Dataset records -
· · · · ·
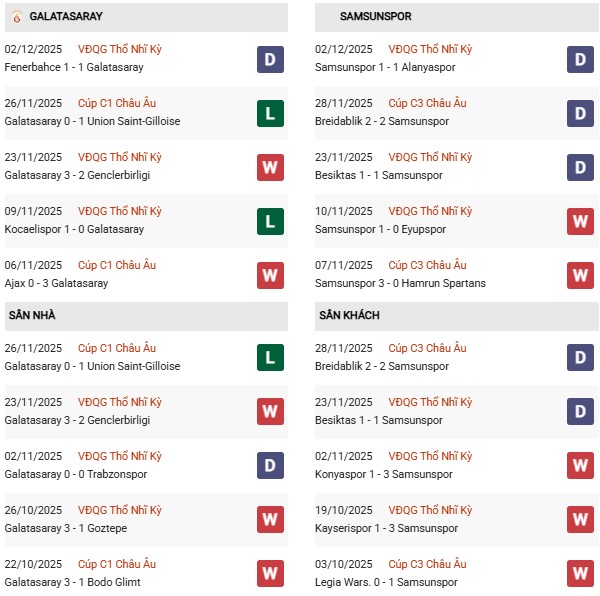Click draw badge for Galatasaray 0 - 0 Trabzonspor
600x596 pixels.
pyautogui.click(x=270, y=465)
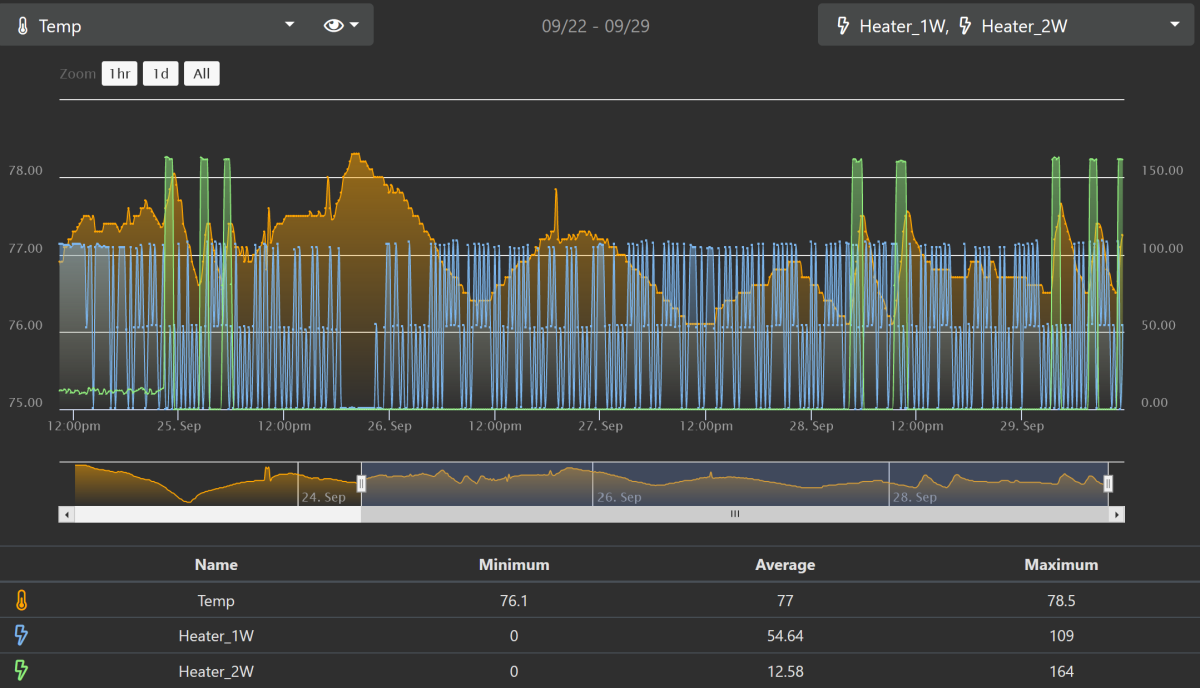Click the thermometer icon beside Temp dropdown
The height and width of the screenshot is (688, 1200).
[x=22, y=25]
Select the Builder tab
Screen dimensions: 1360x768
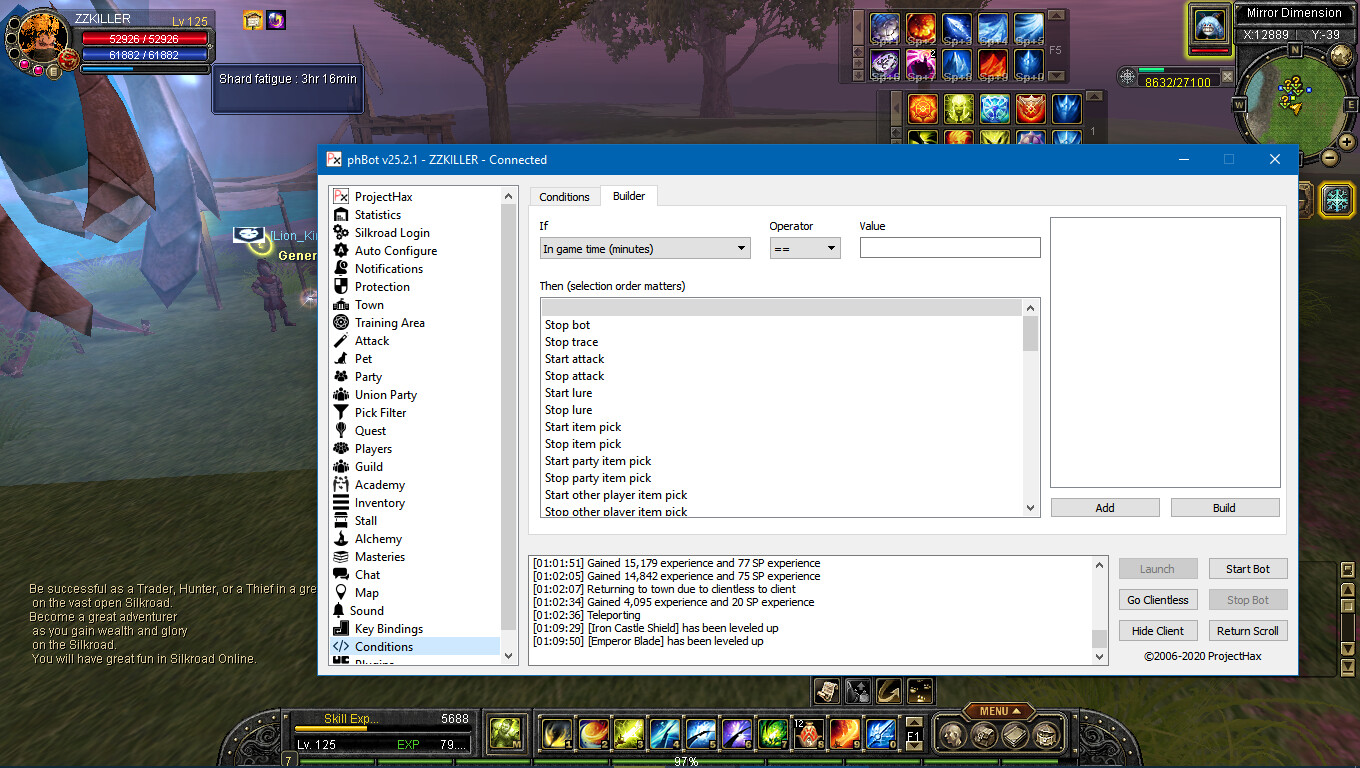(629, 196)
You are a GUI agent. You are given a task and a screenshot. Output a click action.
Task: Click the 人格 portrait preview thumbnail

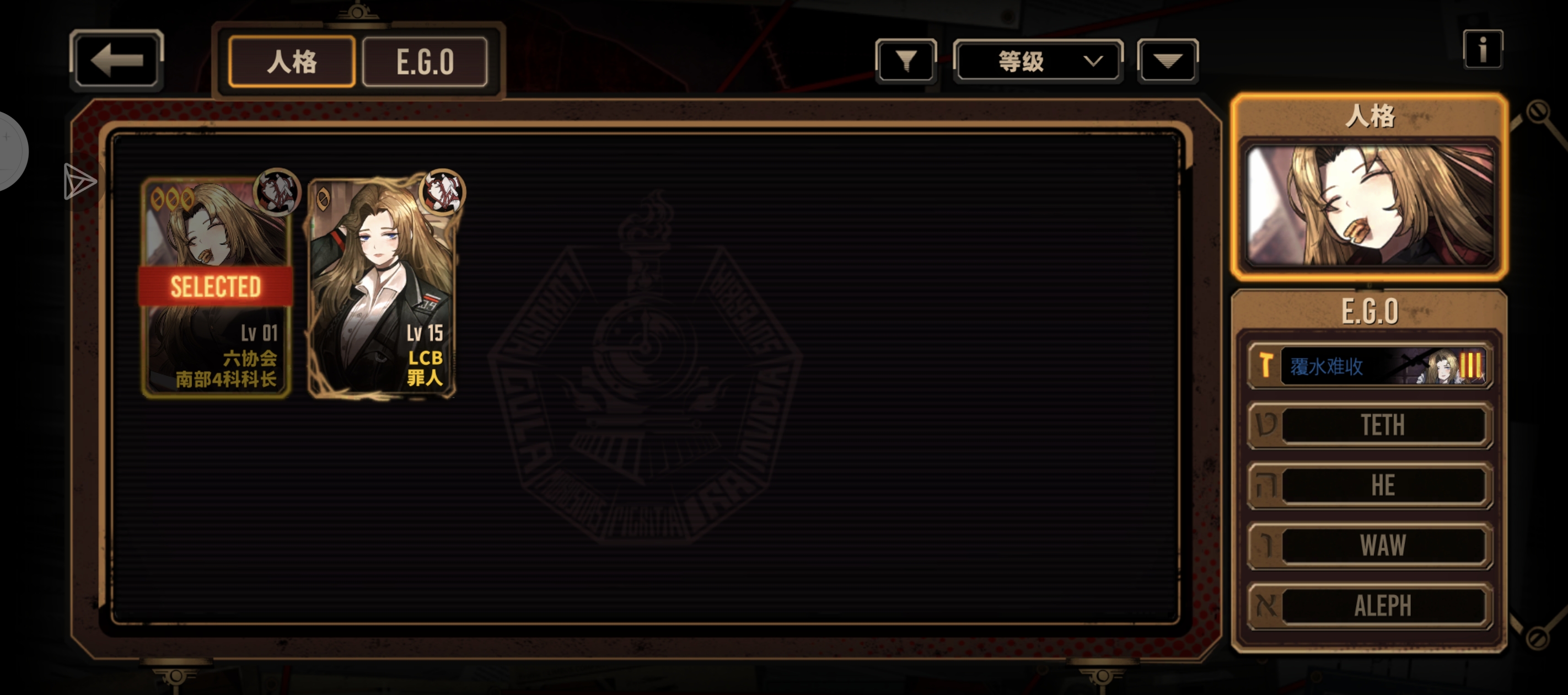(x=1370, y=206)
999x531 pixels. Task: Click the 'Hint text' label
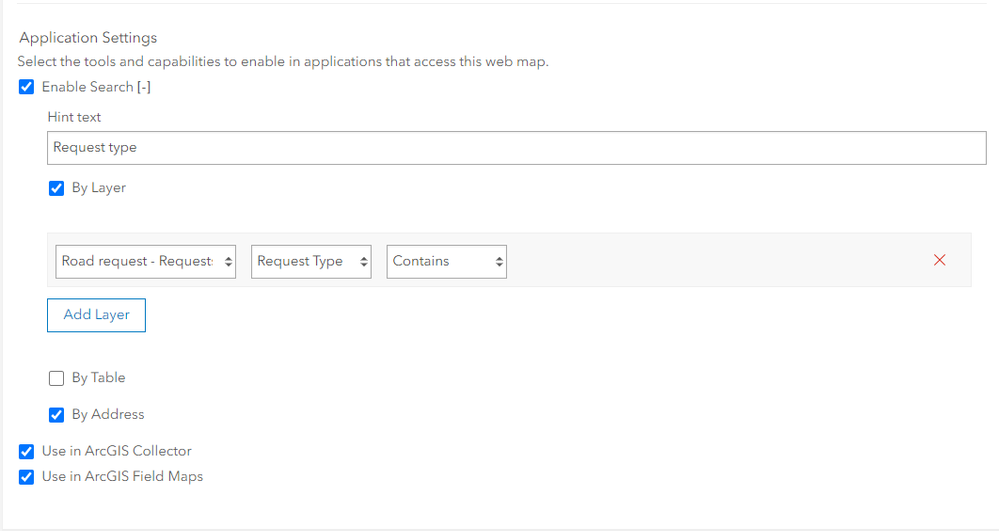[74, 117]
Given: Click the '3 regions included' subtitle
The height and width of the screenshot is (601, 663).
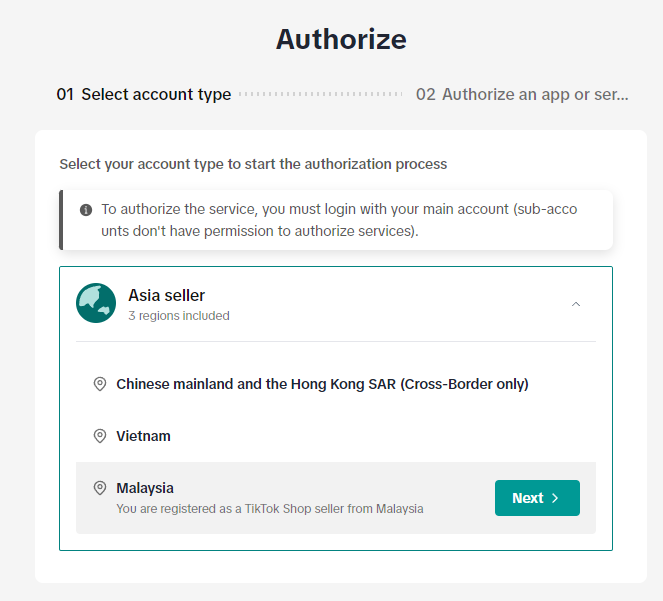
· · · · ·
TASK STATEMENT - Nothing but the lines from the line with "Select the Builder tab" through the last line of the data above should be printed, exactly as written and without pictures.

RESPONSE TO THIS TASK -
Select the Builder tab
Screen dimensions: 1360x768
(629, 196)
You are a GUI agent. You are given a task and a screenshot. Output a click action.
Task: Click the 人格 portrait preview thumbnail

(x=1370, y=206)
999x531 pixels. Task: Click the 'Hint text' label
[74, 117]
Given: Click the '3 regions included' subtitle
The height and width of the screenshot is (601, 663).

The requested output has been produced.